Records to process —

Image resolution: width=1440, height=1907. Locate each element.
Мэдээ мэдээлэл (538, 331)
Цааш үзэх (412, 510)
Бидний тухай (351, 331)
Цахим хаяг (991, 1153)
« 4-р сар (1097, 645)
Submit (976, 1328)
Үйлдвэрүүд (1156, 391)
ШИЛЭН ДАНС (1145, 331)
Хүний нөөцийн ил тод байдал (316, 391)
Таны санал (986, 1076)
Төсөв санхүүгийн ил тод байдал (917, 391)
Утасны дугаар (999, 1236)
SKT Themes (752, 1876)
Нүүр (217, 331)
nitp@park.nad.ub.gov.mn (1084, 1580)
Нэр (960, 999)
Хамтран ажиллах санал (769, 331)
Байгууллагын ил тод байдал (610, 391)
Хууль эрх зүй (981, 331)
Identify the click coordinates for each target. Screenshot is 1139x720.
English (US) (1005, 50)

* * *

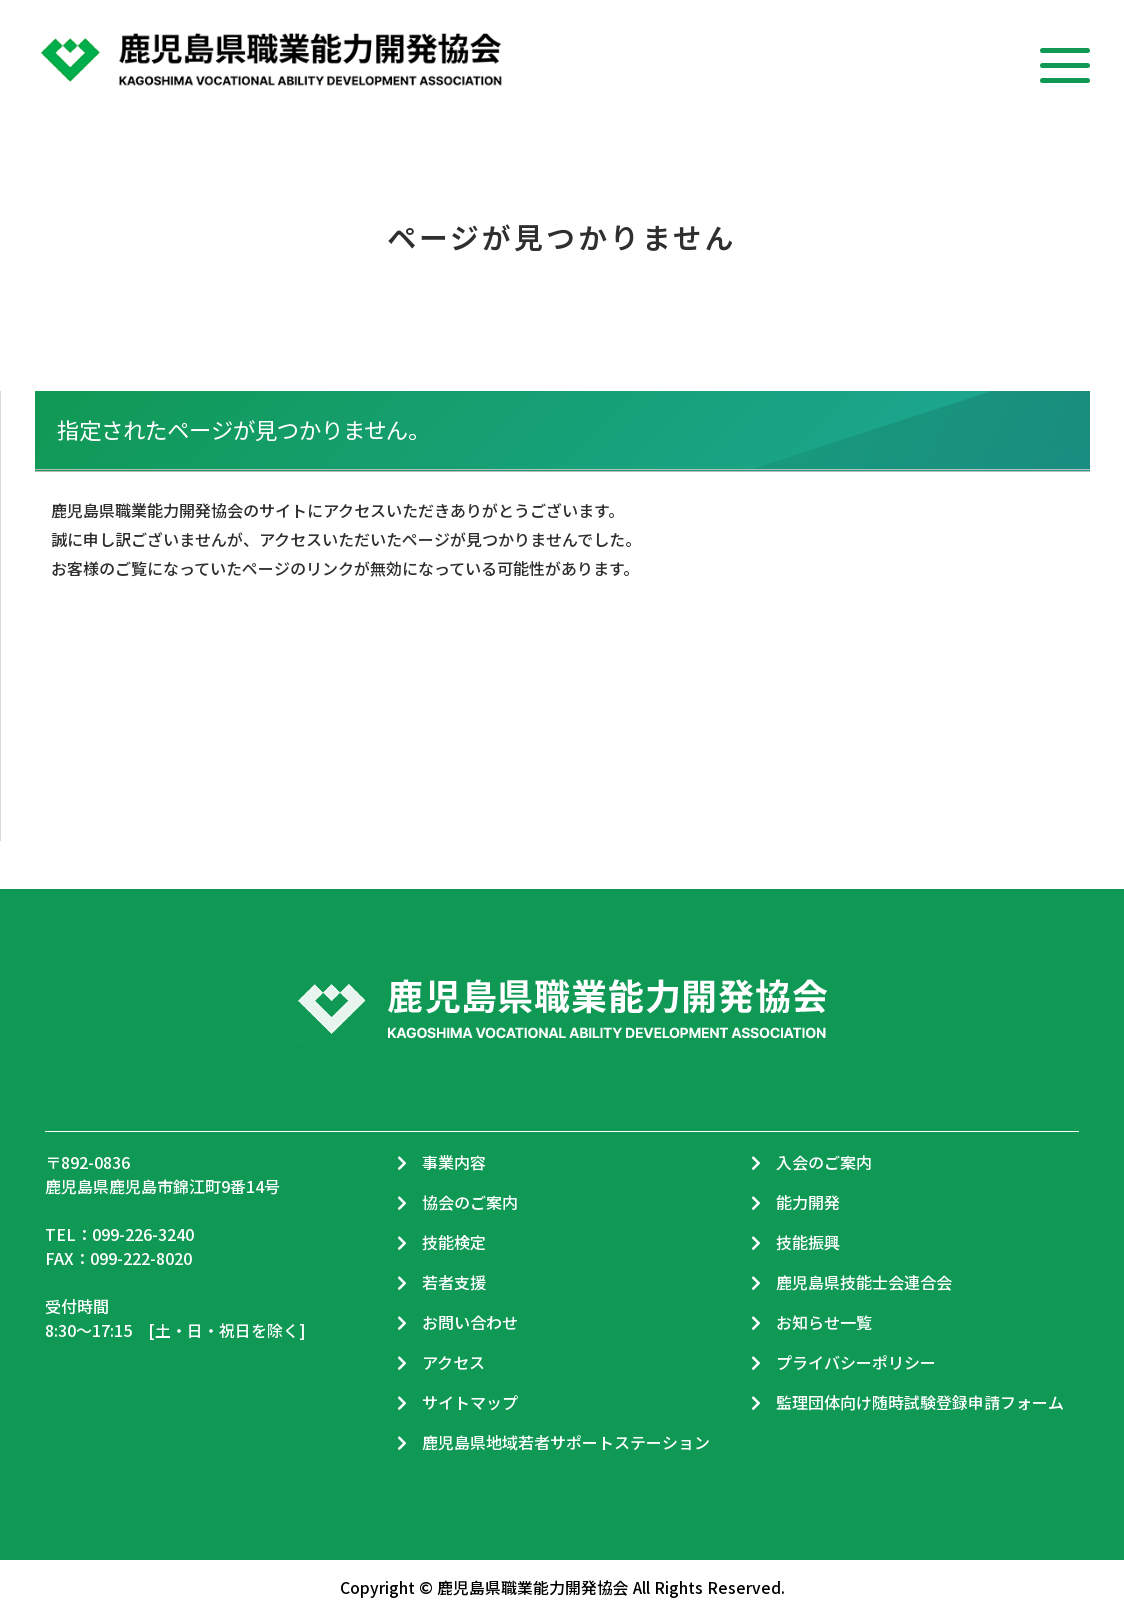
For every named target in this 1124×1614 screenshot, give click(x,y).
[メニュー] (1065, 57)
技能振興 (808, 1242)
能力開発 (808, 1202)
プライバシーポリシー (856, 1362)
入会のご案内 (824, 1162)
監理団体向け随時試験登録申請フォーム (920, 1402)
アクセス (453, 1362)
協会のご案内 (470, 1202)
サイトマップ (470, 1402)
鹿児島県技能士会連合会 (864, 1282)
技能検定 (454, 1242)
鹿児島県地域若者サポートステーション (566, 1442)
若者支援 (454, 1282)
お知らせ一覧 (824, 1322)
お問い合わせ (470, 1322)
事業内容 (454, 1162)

* * *

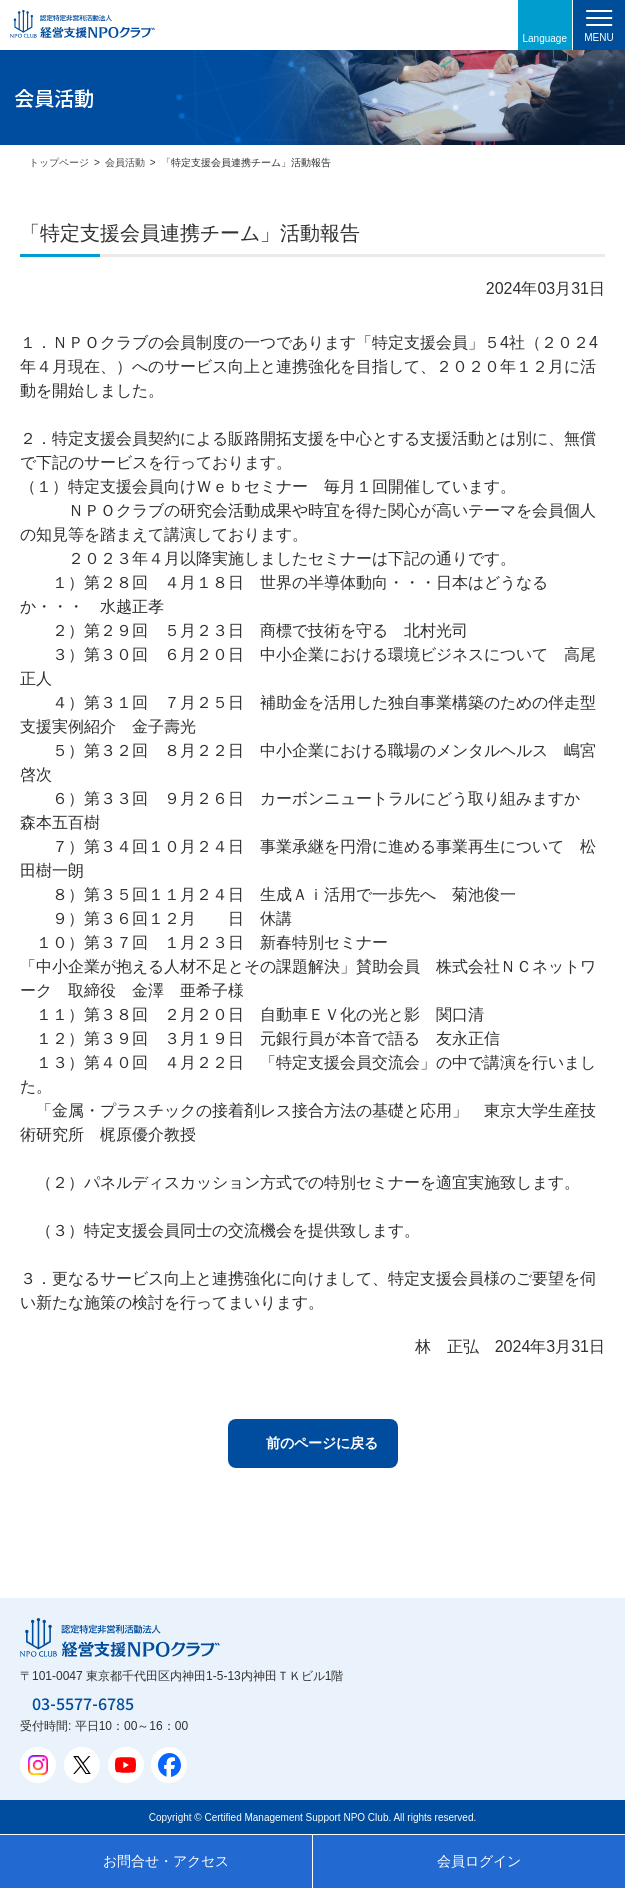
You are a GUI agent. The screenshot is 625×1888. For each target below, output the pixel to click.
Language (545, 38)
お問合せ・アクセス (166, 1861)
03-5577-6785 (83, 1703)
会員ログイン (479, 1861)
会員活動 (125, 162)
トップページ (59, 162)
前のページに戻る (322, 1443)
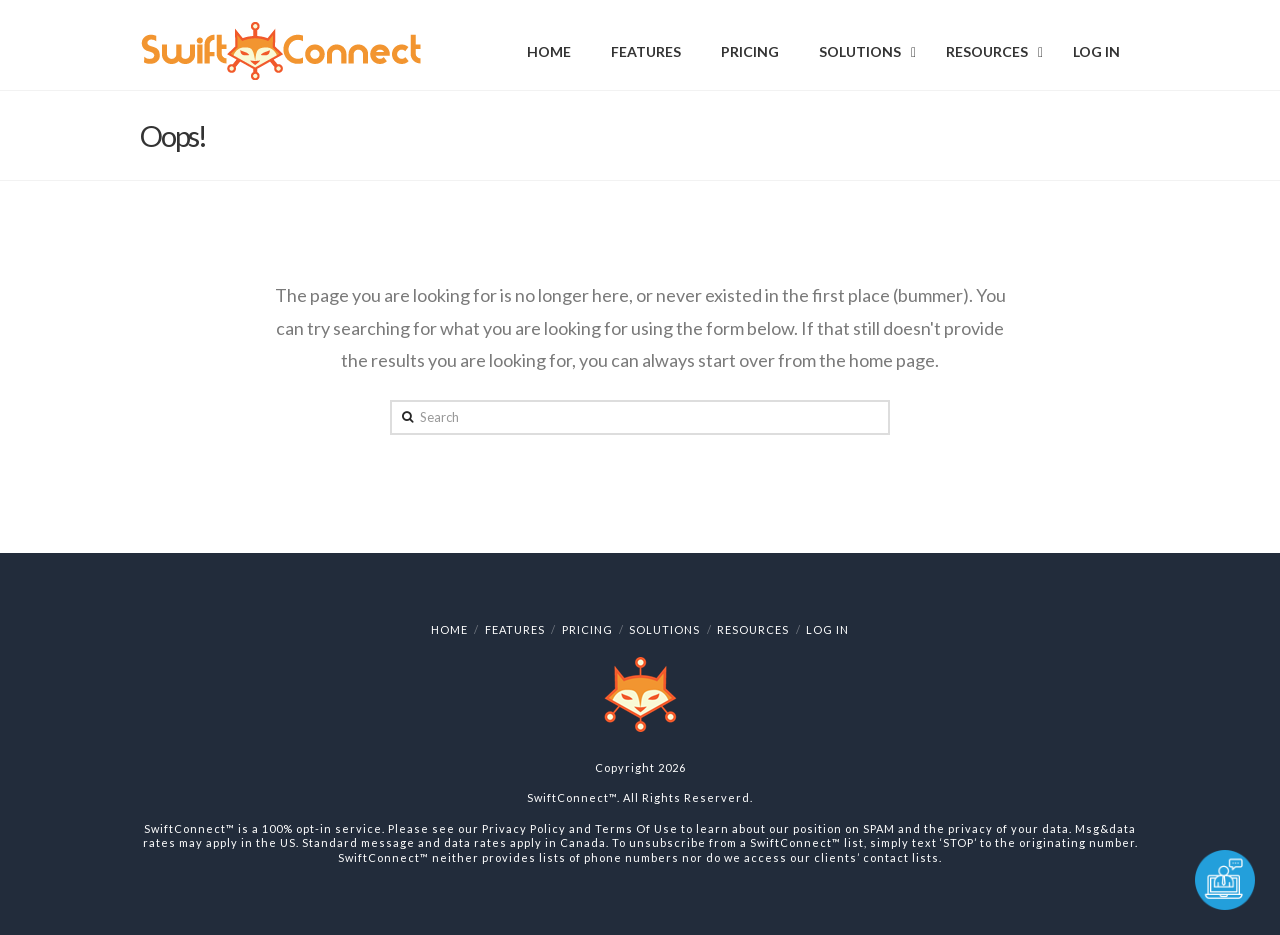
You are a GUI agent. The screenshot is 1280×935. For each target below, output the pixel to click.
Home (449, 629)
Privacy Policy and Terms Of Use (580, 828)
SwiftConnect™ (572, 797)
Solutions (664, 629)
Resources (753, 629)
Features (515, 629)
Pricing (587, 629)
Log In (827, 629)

What you should do — Turn the rows above into a numbered list, starting at the line that has "nitp@park.nad.ub.gov.mn (1084, 1580)" and stopping after the line that has "Хууль эрх зүй (981, 331)". Leave out any blank lines.

Finished exercise —
1. nitp@park.nad.ub.gov.mn (1084, 1580)
2. Нэр (960, 999)
3. Хамтран ажиллах санал (769, 331)
4. Байгууллагын ил тод байдал (610, 391)
5. Хууль эрх зүй (981, 331)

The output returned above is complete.